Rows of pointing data

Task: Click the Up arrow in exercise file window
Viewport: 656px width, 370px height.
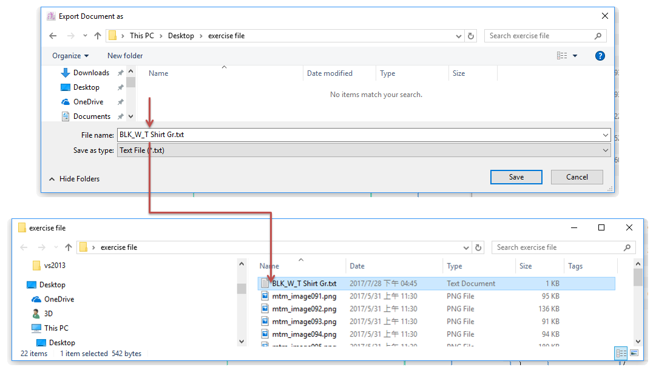Action: 69,247
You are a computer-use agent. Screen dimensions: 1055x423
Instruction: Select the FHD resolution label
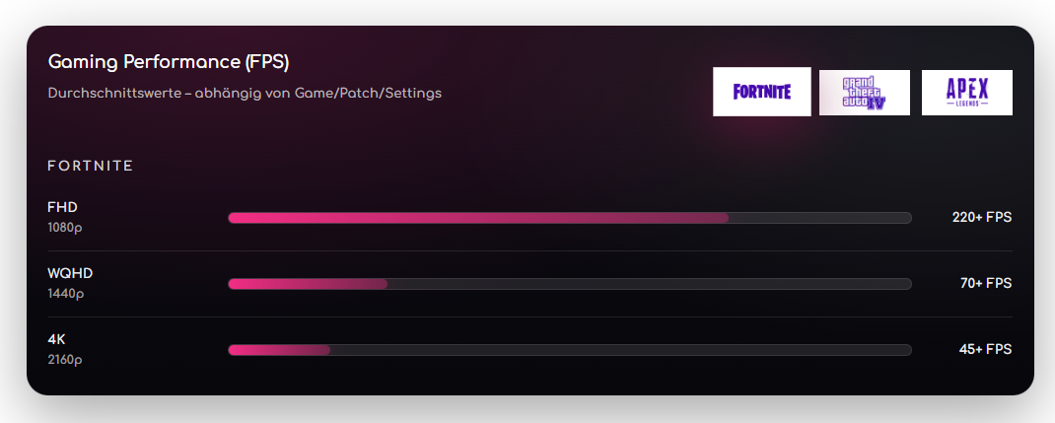(x=62, y=207)
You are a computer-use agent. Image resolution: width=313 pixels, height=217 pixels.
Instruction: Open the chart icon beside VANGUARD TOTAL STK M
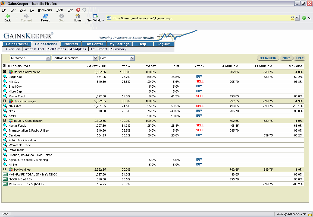pos(5,174)
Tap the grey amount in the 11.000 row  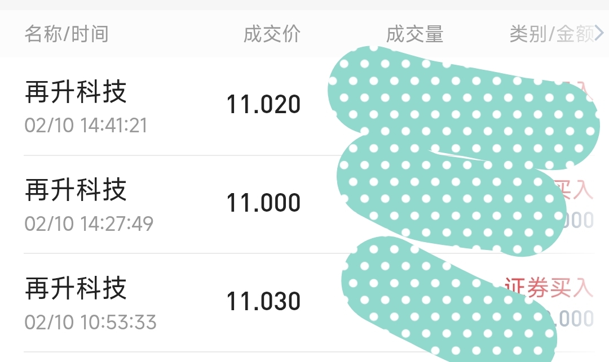tap(578, 220)
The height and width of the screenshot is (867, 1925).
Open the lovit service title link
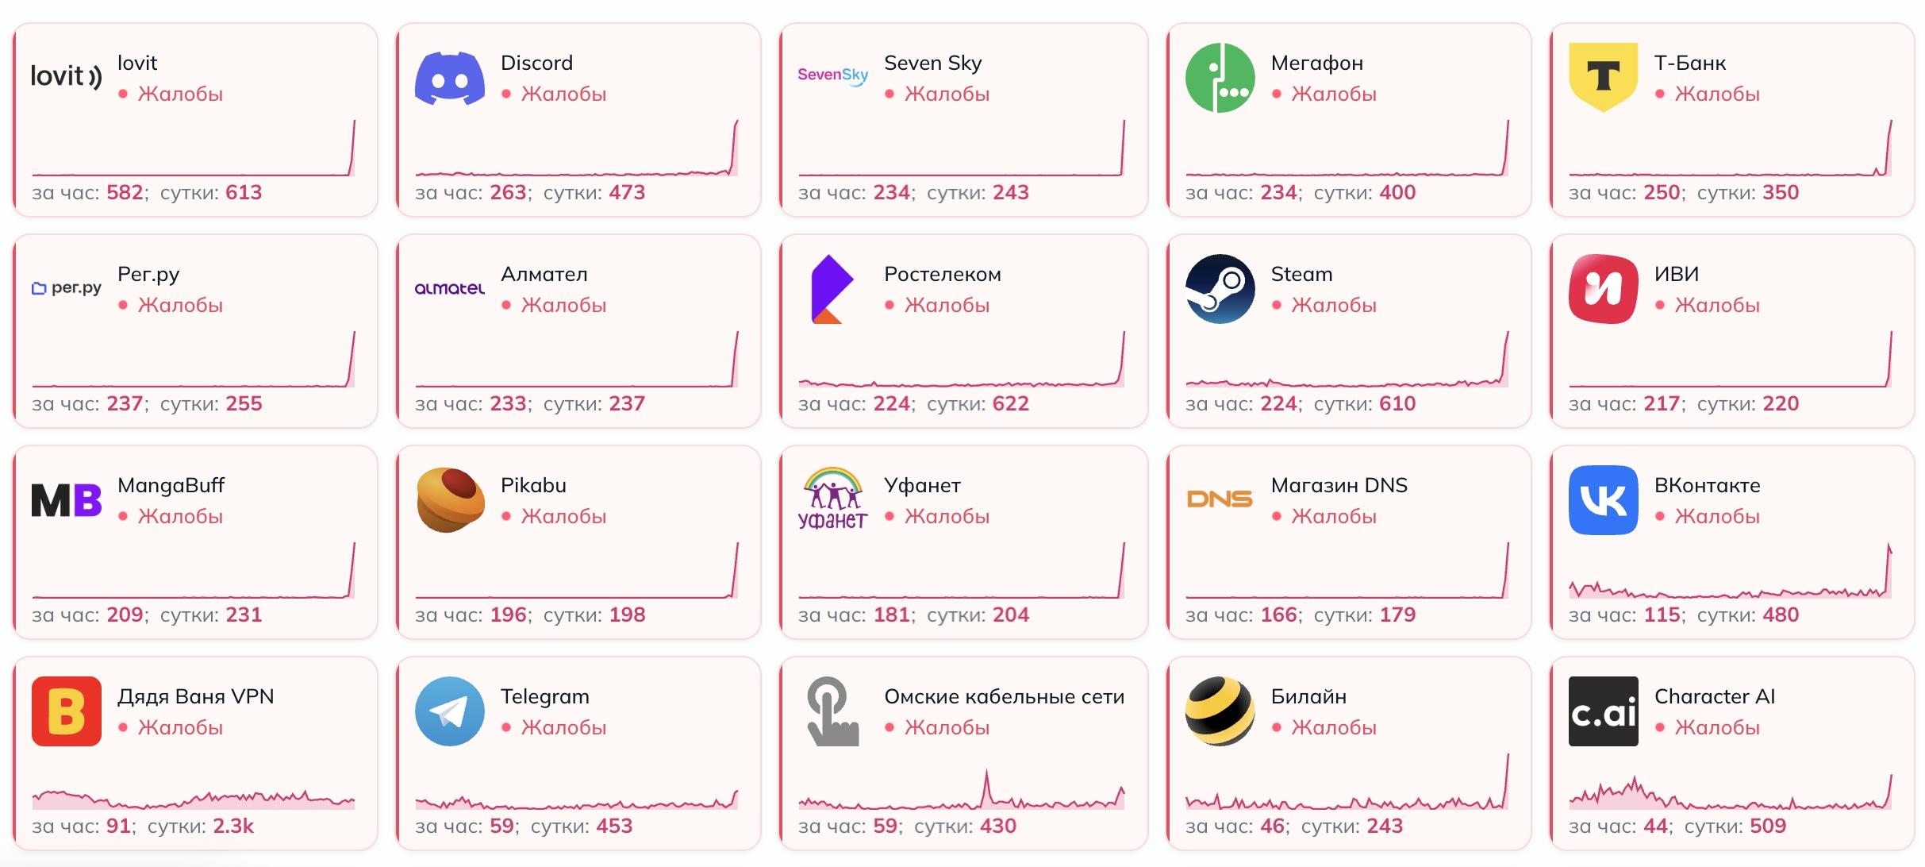[x=137, y=63]
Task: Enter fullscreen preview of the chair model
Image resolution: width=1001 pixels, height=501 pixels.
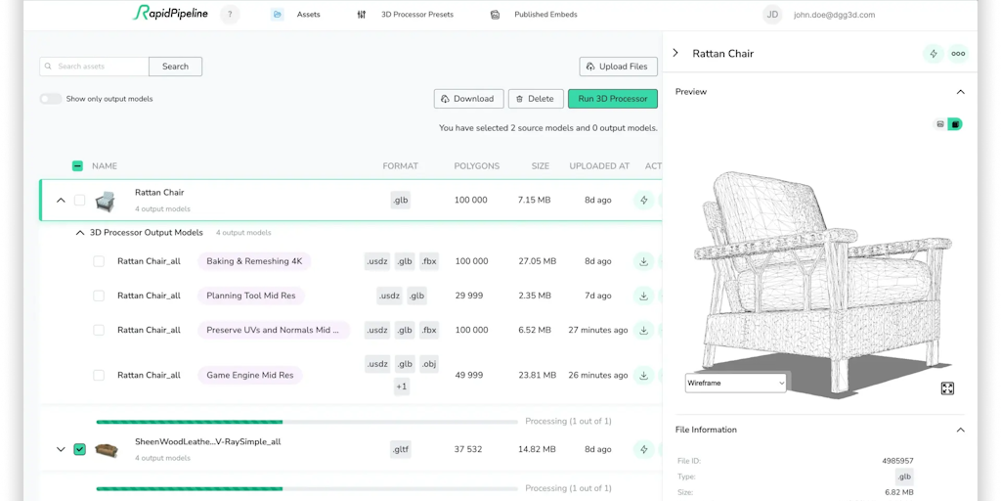Action: point(947,388)
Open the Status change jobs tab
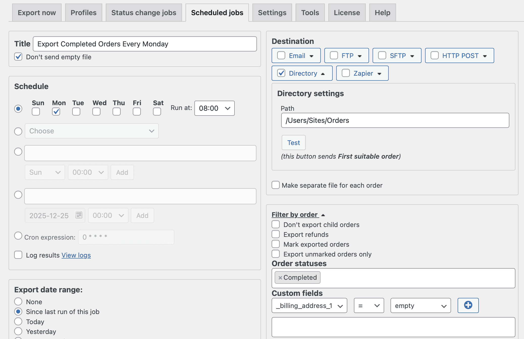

TO BE DONE => Please rewrite the lines from the one containing "Task: Enter fullscreen" through the end of the lines, substituting "table model" for "chair model" and keeping everything else the same. Leave the pictures out of your answer.

TASK RESULT =>
Task: Enter fullscreen preview of the table model
Image resolution: width=1001 pixels, height=501 pixels.
Action: point(947,388)
Open the Status change jobs tab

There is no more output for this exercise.